Ia merinci 728 proyek pada 2020 meliputi Kementerian PUPR dengan 171 proyek infrastruktur jalan serta jembatan dan 66 proyek sumber daya air seperti irigasi, embung, bendungan, danau, air baki, drainase, dan sebagainya.
Kemudian Kementerian Perhubungan dengan 19 proyek infrastruktur transportasi perkertaapian, tiga terminal, empat pelabuhan, dan empat bandara.
Selanjutnya untuk Kementerian Agama dengan 40 proyek asrama haji dan Pusat Layanan Haji Terpadu, 228 proyek balai nikah dan manasik haji (KUA), delapan proyek gedung dan fasilitas PTKI, dan 136 madrasah.
Kemendikbud dengan 24 proyek gedung dan fasilitas perguruan tinggi, Lipi dengan empat proyek sarana pengembangan Iptek dan laboratorium riset.
Berikutnya KLHK dengan enam proyek taman nasional dua laboratorium dan satu SMK kehutanan, LAPAN satu proyek laboratorium, dan BSN dengan satu proyek laboratorium.
Baca juga: PUPR: Pembiayaan infrastruktur kerakyatan di perkotaan lewat KPBU
Sementara itu, Direktur Pembiayaan Syariah DJPPR Dwi Irianti Hadiningdyah menyatakan penurunan alokasi pembiayaan SBSN 2020 karena melihat hasil evaluasi untuk 2019.
Dwi menjelaskan melalui evaluasi tersebut maka akan diterapkan pemberian penghargaan maupun sanksi bagi K/L penerima pembiayaan dengan melihat dari capaian penyelesaian proyek sesuai dengan target yang telah ditetapkan.

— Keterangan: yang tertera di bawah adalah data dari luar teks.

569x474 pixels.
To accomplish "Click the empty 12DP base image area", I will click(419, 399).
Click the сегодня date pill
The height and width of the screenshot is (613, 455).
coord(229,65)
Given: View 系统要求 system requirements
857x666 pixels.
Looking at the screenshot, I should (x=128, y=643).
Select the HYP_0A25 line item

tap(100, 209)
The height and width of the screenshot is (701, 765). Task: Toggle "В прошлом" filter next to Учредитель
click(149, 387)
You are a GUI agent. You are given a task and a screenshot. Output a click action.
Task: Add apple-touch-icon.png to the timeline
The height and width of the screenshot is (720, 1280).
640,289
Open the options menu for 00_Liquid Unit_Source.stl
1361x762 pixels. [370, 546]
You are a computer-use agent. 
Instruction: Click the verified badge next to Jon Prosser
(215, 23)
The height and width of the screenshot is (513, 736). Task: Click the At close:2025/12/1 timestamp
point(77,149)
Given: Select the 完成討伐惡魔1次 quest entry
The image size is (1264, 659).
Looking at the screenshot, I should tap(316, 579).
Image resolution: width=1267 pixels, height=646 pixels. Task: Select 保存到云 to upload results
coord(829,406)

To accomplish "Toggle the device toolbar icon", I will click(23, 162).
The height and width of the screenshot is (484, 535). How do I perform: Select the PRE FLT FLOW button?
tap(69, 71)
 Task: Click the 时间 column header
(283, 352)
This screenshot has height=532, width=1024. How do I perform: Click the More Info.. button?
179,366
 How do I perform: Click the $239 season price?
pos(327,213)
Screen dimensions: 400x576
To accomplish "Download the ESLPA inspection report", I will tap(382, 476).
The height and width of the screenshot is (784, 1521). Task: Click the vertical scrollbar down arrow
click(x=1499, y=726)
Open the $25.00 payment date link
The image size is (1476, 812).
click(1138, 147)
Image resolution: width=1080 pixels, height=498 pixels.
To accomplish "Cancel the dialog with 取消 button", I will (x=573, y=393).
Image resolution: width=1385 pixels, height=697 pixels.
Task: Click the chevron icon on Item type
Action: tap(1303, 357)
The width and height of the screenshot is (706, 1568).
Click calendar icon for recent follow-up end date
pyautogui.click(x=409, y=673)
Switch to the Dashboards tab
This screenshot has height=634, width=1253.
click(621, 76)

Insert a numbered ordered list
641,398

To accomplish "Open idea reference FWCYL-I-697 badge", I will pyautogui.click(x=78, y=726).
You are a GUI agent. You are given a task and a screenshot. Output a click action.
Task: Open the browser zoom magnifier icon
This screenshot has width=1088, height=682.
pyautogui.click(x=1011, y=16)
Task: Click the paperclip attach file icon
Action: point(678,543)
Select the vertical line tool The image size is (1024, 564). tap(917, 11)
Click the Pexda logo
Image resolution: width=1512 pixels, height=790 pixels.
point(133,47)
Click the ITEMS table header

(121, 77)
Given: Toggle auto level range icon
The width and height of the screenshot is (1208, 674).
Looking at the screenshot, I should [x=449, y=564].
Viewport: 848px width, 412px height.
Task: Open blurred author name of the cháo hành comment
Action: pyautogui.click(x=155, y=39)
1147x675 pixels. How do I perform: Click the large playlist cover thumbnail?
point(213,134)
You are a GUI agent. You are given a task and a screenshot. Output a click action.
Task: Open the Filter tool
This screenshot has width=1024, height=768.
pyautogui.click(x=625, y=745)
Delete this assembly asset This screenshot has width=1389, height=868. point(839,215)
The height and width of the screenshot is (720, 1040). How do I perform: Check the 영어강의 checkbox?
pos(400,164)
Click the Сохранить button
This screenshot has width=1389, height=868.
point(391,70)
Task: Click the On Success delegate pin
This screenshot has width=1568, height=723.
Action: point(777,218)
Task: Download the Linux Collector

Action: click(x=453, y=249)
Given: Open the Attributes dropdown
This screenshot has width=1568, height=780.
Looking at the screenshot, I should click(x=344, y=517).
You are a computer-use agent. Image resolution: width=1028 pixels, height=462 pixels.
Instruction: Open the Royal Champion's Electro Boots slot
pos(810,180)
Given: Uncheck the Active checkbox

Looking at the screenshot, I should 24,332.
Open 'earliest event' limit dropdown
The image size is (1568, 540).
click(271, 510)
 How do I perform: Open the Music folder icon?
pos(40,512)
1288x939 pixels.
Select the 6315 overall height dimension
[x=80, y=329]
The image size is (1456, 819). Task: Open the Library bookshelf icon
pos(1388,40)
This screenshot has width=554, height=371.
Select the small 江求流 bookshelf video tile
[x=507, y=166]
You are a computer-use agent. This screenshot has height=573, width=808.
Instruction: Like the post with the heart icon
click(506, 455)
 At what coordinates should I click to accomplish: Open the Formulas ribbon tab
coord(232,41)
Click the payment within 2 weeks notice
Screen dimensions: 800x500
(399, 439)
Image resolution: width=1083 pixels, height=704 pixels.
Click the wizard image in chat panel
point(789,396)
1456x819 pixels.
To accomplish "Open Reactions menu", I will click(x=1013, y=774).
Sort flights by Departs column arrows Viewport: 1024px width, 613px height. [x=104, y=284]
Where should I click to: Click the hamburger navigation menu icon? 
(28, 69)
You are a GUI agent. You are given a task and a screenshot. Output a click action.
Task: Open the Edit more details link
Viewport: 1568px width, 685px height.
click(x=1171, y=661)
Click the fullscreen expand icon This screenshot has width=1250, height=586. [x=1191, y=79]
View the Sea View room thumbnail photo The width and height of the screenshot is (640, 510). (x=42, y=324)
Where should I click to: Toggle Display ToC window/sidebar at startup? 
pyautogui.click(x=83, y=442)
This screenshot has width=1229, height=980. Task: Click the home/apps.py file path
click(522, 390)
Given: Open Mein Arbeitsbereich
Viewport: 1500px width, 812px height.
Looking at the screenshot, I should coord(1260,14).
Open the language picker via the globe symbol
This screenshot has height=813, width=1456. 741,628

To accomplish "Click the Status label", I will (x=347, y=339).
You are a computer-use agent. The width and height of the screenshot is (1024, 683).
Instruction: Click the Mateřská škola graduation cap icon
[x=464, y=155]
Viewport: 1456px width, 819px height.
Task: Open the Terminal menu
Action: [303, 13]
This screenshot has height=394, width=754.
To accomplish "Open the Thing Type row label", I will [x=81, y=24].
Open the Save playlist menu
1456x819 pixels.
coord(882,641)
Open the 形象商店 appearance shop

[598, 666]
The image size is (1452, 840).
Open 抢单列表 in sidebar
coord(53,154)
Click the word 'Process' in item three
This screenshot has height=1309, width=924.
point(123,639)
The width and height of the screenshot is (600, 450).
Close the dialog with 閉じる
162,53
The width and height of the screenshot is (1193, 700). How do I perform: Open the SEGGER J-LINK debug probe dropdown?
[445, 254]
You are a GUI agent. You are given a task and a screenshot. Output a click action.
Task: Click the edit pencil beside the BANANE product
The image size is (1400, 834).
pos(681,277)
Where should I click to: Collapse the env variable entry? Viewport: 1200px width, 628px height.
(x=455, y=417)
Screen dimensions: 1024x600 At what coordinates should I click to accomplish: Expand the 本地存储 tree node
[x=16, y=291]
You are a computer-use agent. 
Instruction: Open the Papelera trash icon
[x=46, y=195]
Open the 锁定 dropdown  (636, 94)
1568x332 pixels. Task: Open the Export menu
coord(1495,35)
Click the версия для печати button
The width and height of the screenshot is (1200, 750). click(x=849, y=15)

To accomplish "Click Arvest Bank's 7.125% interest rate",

Sanksi itu berupa moratorium yaitu K/L yang tidak dapat menyelesaikan proyeknya sesuai dengan target waktu yang telah ditetapkan maka tidak akan diberi proyek lagi sampai setahun berikutnya.
“Contohnya 2019 kita bisa melihat proyek mana yang mangkrak. Nah nanti di sini dia enggak bisa 2020 langsung kena penalti karena tahunya baru di akhir 2019 jadi 2021 dia baru dikenakan. Begitu juga yang kena di 2020 ini berarti proyek mangkraknya di 2018,” jelasnya.